SEA is seeking access to documents exploring WorkSafe’s investigation of the potential culpability of the listed individuals.
“We want the rule of law to be applied. We’re not saying the people we have named are guilty, that’s obviously for the courts to decide. But our view, based on the Coate Report, is that the evidence is overwhelming that the entities and individuals we’ve named should be investigated with a view to prosecution,” Mr Phillips told The Sunday Age.
In September, WorkSafe charged the Department of Health, formerly the Department of Health and Human Services, with 58 breaches of the Occupational Health and Safety Act over the hotel quarantine program.
The department could face more than $95 million in fines over allegations it failed to provide a safe working environment for its employees and put non-employees at risk.
However, Mr Phillips accuses WorkSafe of refusing to comply with its statutory obligations.
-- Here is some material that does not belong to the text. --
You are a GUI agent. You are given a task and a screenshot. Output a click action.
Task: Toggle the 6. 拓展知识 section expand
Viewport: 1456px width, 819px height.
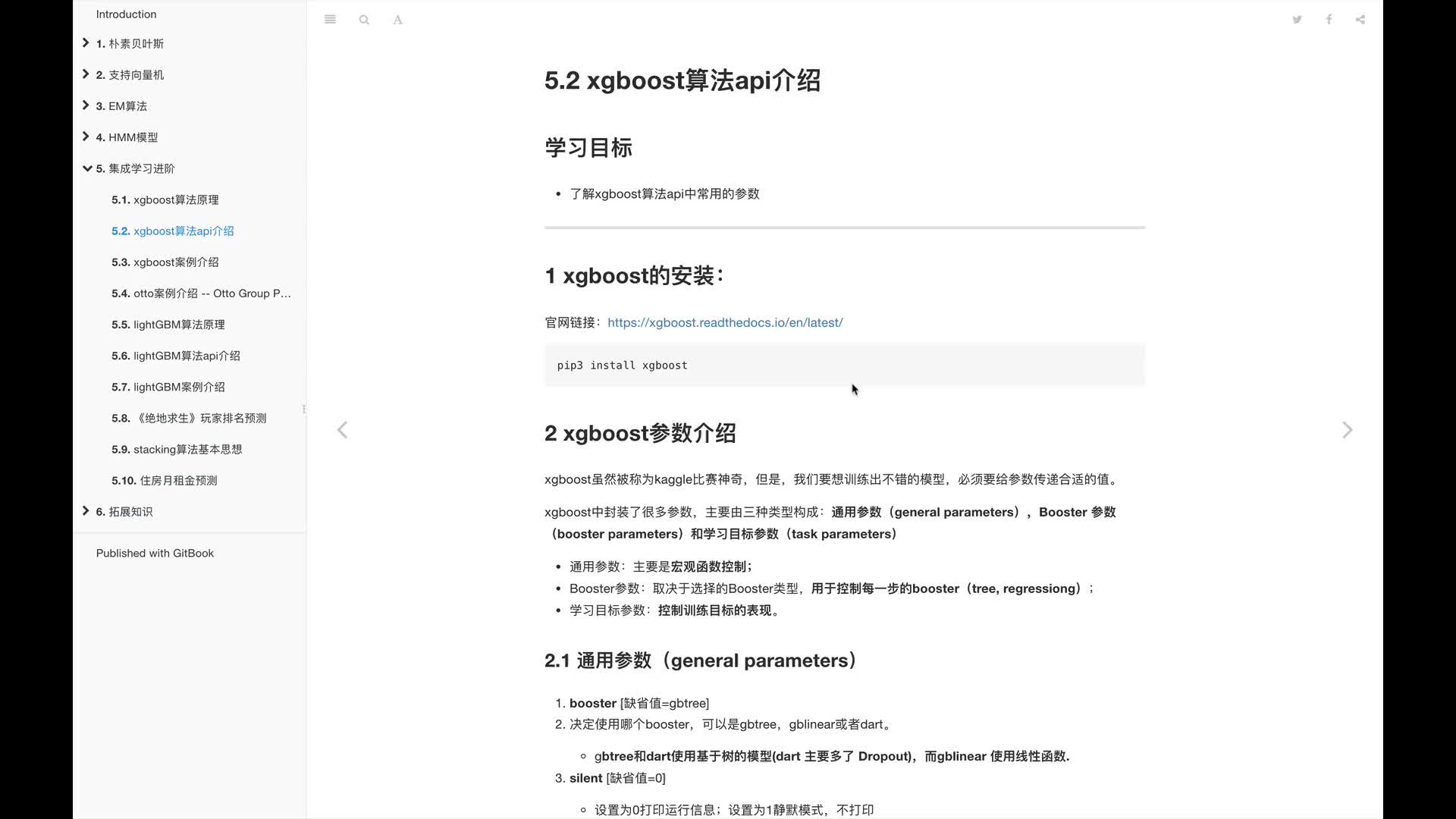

“The OHS Act allows any person to lodge a requirement for WorkSafe to investigate with a view to prosecute, if after six months from an incident WorkSafe has not initiated a prosecution.
“WorkSafe had nine months to initiate prosecution [against individuals]. WorkSafe must provide its investigation to the Director of Public Prosecutions,” according to a document released by SEA to its members.
A WorkSafe spokesman defended its 15-month investigation of the hotel quarantine program, and insisted it had complied with all regulatory obligations.
“WorkSafe commenced a comprehensive investigation into Victoria’s initial hotel quarantine program in June 2020.
“WorkSafe has fully complied with all of its obligations … including by referring the matter to Victoria’s Director of Public Prosecutions for consideration in June 2021,” the spokesman said.
At the time, the DPP had confirmed it was satisfied that WorkSafe’s investigation was progressing appropriately, according to the WorkSafe spokesman.
Victoria’s failed quarantine program was the subject of an inquiry last year by former judge Jennifer Coate, who was unable to determine who had commissioned the use of private security guards, or who in the Andrews government had approved the plan, according to a report tabled in Parliament in December 2020.
At the time, Ms Coate warned her report would shock the public.
“The decision as to the enforcement model for people detained in quarantine was a substantial part of an important public health initiative, and it cost the Victorian community many millions of dollars.
“But it remained, as multiple submissions to the inquiry noted, an orphan, with no person or department claiming responsibility,” Ms Coate said in the report last year.
The Age contacted five lawyers who specialise in occupational health and safety but none were willing to speak publicly about the legal challenge to the WorkSafe investigation over concerns they could jeopardise existing or potential work from the government.
One Melbourne lawyer said the case brought by SEA against WorkSafe had “some legitimacy on first blush”.